Tearing Up The Rulebook: DAOs And The Future Of Limited Liability Companies

7/1/2-22
Bo Ilsoe, Forbes Business Council Member

I have always thought that one of the most important innovations of the human race was the creation of a company incorporated by shares. And now, due to an important innovation emerging from decentralized finance and blockchain technologies in the form of distributed autonomous organizations (DAOs), the structure and fundamental premise of a company are looking to become significantly altered. I believe DAOs have the potential to reinvent how we think about companies.

The roots of the incorporated company go back almost a millennium. After this, the next, major iteration on the concept of an incorporated business was the addition of limited liability. First occurring in the 1500s, limited liability was more generally enacted by law in various countries by the mid-1800s. This is more or less the form most entrepreneurs use today.

In my last article I wrote about crypto and blockchain adoption risks. DAOs are a phenomenon that first appeared in 2016 as a part of this decentralized movement.

In a limited liability company, there is a structured division of tasks. The shareholders appoint a board of directors and then a CEO undertakes the day-to-day administration of the affairs of the business. Certain decision powers are afforded to the board and some to the CEO in a cascade of responsibility and authority. There is no rule to say this is the only way to run a business—and many alternatives exist—but by trial and error over the centuries, it has become the popular and effective way for a company to be governed.

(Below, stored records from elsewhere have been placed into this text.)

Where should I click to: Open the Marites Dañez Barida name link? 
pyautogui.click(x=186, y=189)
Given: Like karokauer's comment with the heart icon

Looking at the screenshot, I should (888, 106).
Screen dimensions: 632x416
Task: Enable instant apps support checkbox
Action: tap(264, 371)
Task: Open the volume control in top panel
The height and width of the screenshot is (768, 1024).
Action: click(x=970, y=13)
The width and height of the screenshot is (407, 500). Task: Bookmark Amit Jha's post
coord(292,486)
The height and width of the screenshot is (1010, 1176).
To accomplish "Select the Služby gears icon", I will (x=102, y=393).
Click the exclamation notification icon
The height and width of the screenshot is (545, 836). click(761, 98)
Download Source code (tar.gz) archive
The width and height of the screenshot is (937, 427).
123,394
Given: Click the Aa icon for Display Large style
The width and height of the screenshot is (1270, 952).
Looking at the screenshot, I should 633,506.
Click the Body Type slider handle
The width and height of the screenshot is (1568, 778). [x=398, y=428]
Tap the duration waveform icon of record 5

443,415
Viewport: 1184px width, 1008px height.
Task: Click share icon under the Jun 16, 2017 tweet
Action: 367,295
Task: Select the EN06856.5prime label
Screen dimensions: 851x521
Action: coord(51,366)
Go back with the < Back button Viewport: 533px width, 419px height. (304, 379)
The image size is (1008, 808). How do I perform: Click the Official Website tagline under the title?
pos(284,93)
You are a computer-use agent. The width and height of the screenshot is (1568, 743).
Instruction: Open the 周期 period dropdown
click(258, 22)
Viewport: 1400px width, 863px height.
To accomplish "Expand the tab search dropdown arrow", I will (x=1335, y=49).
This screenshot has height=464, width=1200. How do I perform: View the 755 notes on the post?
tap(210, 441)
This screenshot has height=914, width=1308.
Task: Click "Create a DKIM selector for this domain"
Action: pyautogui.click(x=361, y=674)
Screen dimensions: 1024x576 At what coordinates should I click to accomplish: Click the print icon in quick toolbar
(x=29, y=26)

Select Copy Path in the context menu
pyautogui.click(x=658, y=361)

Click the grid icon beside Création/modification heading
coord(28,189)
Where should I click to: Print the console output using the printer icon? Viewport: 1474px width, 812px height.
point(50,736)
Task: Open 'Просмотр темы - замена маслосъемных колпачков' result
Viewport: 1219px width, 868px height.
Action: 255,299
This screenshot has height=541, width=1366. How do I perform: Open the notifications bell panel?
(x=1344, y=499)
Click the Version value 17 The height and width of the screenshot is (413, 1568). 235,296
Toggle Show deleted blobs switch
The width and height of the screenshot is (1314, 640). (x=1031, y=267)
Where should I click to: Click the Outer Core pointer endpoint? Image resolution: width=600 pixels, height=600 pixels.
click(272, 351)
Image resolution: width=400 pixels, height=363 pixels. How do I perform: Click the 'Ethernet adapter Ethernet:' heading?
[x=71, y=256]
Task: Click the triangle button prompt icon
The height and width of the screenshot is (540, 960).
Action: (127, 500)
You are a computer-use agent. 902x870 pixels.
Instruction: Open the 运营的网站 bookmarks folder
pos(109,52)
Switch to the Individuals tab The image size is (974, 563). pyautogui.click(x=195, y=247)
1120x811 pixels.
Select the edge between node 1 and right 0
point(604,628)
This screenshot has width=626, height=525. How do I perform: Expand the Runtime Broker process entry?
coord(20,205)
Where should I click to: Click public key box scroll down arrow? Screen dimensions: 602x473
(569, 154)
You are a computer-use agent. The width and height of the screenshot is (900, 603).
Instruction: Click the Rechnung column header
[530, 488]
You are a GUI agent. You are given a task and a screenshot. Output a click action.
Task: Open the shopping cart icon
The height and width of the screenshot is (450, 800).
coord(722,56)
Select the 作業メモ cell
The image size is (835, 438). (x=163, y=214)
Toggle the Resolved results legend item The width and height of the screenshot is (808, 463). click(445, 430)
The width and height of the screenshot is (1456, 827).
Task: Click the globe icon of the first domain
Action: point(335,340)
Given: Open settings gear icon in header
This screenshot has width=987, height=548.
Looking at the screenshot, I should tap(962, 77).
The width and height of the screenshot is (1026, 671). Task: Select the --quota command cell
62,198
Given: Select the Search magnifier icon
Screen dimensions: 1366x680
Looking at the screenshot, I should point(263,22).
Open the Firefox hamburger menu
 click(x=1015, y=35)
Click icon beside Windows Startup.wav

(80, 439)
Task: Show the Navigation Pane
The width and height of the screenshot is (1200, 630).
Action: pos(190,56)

It is not perfect. A company can be hijacked for a singular, awful purpose, or it can result in those in power acting with malicious intent. But the LLC, organized by shares, is currently in my opinion, probably the best method we have.

The DAO Governance Model

Enter the DAO, which is one of the first attempts I’ve seen for building a flat, decentralized governance structure encoded in a software program. The original DAO was supposed to be an owner-lead, token holder-directed venture fund first launched with an ethereum-based crowdfunding campaign. It was an open-source code project, published on GitHub and primarily written by Christoph Jentzsch, a German with a background in mathematics and theoretical physics, and his brother Simon Jentzsch.

At its peak, the Jentzsch’s DAO raised about $150 million. However, the DAO was immediately hacked, and on June 17, 2017, approximately $50 million worth of tokens were stolen. This was not a great start to the future structure of organizing modern businesses, but it did generate wider interest in the concept.

So, what is a DAO exactly? It is an entity led by a community, which facilitates the management of common resources. It is autonomous and transparent. This means that all software and governance rules are published so that all members or potential members can explore what mechanisms are encoded to manage the DAO. So-called smart contracts are coded on a blockchain in order to rule what happens. Community members can create proposals about future functions or rules, and they are typically voted on by members in proportion to the number of tokens each community holder owns. This is not unlike a shareholder vote in a limited liability company.

A DAO is, in essence, a collaboration that performs the function of a company, but it is managed and appears very differently from an ordinary LLC. Since 2016, many types of DAOs have emerged, and their governance model is evolving rapidly.

So, what are DAOs used for? Collective investment activity with cryptocurrencies, shared ownership of digital assets (such as art NFTs and in-game items), layer 2 protocol applications (code that runs on Ethereum, for instance), organizing grants and much more.

Much of the development of how DAOs function has focused on how to govern and incentivize token holders to participate and contribute. Those challenges have been hotly debated and experimented with, but the utopian dream of full, broad decentralization, where every member is equal and contributes and participates in an altruistic manner, seems to have given way to a more pragmatic approach, which I think is better suited to our nature as human beings.

DAOs In Business

So in what ways could DAOs become mainstream? Shared, or fractionalized, ownership of assets is a good example. Individuals with a shared interest in say, a prime piece of Paris real estate, could raise financing to buy a commercial building. Each token holder would be receiving distributions of the income according to rules encoded on the chain, and each token holder could freely, in a matter of seconds, sell their holding should they so choose. No cumbersome legal documentation, no stamp duties. Just an opportunity to participate in a real estate market otherwise inaccessible to normal consumers.

For established companies, DAOs could be an effective way to set up subsidiaries, organize transfer pricing and much more. Your imagination is the only limitation to the uptake of DAOs. As the rules are encoded on the chain, it is typically a very efficient way to operationalize business processes between participants.

I believe many observers are underestimating the importance of the DAO structure, which is super-efficient and transparent, even if the motivation and activity among participants need to be examined. As with a normal company, it is a question of how resources are managed, allocated and distributed.

The DAO invention, materially done by coders and engineers, has divided the world into the DAO fundamentalists and the DAO pragmatists. The first group touts the DAO as the tool to overturn the rule of nation-states and sovereign governments and the second works on making our everyday services and functions more transparent and efficient. I think transparency and efficiency seem like a good place to start, even if human nature and behaviors remain.